Unsung Genre Heroes: Mark Chadbourn by Daniel Brown
Wednesday, August 31, 2011
Every genre has its heroes; it goes without saying (even though I just said it) and each genre is quick to point to its own heroes when discussion arises on such matters.
I don't care about those writers.
The blockbusters and the hidden gems can both go and hang, for the length of this article at least. This is about the mid-lister, the journeyman (or woman) writer who toils away selling just enough copies without ever truly breaking big. The writers who turn out example after example of high quality work for far lesser rewards than the big guns and to unfairly ignored acclaim.
Today, we sing the praises of Mark Chadbourn.

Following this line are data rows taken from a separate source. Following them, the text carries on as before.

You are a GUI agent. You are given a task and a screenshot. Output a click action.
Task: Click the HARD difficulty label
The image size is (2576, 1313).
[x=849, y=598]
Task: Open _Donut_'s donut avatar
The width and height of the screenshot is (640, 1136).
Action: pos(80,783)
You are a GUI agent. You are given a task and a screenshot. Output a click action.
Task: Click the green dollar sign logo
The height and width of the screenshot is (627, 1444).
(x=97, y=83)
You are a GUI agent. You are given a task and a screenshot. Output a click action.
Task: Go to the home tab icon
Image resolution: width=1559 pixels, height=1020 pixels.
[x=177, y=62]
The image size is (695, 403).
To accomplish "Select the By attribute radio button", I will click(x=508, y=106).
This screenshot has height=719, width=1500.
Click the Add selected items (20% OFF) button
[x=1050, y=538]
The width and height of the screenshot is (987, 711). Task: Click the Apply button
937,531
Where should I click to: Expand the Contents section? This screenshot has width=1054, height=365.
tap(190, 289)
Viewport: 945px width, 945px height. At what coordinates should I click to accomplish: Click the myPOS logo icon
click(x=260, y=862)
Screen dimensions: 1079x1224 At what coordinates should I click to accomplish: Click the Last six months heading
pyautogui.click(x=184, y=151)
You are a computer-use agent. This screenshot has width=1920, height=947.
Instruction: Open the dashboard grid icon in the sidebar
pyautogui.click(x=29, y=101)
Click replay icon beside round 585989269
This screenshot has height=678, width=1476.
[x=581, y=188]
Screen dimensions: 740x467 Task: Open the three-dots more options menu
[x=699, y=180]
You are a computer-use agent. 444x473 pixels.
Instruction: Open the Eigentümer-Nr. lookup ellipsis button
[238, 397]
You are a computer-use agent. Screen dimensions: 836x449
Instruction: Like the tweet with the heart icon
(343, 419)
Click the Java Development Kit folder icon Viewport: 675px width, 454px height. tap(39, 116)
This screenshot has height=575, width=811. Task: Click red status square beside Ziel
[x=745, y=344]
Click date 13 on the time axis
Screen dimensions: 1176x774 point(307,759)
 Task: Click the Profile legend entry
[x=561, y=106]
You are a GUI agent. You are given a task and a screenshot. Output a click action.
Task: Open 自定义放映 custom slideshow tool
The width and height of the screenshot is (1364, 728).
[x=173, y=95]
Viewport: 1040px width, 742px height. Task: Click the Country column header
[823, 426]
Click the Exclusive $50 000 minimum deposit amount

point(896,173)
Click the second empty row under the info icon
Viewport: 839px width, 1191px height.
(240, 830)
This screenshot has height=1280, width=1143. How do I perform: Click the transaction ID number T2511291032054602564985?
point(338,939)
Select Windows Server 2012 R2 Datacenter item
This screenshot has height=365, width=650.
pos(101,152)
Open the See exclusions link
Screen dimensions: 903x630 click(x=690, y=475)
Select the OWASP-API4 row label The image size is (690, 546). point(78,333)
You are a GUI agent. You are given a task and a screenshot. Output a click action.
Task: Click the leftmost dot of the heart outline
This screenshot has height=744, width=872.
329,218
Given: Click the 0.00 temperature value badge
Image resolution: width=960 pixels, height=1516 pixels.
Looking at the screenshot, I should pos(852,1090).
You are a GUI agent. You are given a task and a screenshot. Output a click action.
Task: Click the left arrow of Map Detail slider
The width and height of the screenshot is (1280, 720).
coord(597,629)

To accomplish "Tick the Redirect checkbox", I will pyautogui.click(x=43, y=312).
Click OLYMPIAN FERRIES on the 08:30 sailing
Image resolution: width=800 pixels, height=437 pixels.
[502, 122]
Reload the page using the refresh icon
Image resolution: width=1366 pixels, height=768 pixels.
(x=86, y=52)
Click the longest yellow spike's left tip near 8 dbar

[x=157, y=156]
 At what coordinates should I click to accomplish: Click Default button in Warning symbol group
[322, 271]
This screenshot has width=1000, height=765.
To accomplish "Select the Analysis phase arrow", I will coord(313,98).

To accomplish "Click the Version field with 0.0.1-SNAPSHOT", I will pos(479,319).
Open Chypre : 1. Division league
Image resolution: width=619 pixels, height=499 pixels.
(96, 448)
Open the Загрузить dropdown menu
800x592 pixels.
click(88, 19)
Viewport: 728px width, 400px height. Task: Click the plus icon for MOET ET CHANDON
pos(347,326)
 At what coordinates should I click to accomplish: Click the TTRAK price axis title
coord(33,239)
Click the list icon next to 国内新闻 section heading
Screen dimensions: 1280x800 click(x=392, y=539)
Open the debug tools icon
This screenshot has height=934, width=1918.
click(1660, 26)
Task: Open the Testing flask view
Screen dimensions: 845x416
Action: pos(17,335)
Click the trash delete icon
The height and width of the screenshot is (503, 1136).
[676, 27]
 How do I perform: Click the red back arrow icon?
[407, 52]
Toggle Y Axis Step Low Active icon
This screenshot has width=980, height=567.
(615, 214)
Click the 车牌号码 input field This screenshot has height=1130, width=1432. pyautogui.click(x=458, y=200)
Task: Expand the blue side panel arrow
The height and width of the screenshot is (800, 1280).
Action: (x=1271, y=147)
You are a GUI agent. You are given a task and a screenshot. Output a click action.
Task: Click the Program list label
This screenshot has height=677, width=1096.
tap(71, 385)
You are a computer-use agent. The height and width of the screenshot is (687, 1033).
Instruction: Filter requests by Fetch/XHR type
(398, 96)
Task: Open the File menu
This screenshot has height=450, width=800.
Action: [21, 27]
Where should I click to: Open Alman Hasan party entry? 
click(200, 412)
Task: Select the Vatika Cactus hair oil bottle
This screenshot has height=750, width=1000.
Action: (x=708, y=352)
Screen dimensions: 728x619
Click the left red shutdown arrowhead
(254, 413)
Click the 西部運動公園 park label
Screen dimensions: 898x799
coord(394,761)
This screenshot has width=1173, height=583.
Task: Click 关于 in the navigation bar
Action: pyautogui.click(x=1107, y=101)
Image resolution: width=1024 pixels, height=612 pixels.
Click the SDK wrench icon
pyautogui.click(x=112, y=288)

Mark Chadbourn, born in the east midlands in 1960, is one of Britain's finest purveyors of fantasy. A former print journalist with a degree in economics, Mr. Chadbourn currently has sixteen novels to his name, along with numerous short stories, novellas, a foray into comic book format with his 2006 offering The Books of Shadows and a long stint writing for the BBC's perennial daytime soap opera Doctors; it might be fair to say “This bloke seems to be doing all right for himself, why is he being heralded as an Unsung Hero?” If you are wondering that, ask yourself how many of his novels you've read, how many of your friends read his work and how visible he is in bookshops. This piece seems a little more on target now, doesn't it?